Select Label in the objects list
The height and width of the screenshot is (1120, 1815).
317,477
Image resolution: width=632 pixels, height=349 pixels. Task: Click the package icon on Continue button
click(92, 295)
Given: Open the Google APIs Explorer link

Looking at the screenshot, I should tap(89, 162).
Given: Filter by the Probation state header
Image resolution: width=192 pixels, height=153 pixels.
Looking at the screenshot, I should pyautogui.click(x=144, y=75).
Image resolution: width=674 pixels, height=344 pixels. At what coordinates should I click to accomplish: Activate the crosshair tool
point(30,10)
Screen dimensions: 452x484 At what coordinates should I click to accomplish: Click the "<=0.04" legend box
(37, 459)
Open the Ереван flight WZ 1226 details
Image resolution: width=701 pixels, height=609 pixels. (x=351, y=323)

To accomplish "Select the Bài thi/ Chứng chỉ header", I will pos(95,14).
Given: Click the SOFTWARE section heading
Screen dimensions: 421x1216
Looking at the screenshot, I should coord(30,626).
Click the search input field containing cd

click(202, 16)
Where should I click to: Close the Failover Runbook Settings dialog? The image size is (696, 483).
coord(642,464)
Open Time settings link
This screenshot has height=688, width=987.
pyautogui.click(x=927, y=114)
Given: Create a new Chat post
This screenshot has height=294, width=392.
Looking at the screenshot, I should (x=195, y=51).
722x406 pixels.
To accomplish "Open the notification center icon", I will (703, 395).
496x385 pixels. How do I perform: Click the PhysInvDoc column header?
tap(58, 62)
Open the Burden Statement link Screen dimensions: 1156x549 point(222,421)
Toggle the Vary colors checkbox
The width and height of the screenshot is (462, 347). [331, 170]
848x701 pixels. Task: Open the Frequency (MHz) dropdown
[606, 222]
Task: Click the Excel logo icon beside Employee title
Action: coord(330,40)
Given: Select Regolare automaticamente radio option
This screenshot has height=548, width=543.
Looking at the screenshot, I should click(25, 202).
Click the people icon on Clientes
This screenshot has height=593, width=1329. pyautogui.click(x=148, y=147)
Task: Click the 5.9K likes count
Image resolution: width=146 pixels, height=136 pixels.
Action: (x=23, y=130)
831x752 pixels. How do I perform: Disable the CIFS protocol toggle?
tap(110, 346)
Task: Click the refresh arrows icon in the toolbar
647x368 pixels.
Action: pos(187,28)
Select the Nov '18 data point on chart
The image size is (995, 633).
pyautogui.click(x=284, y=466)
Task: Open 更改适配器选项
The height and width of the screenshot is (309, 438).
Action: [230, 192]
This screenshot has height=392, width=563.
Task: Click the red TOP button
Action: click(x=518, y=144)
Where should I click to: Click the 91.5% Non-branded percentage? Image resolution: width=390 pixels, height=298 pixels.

Exercise objective
Within the data above, pick out all lines holding the word "will".

Exercise output
To accomplish "Select the Bài thi/ Chứng chỉ header", I will pos(95,14).
To accomplish "Open the notification center icon", I will (703, 395).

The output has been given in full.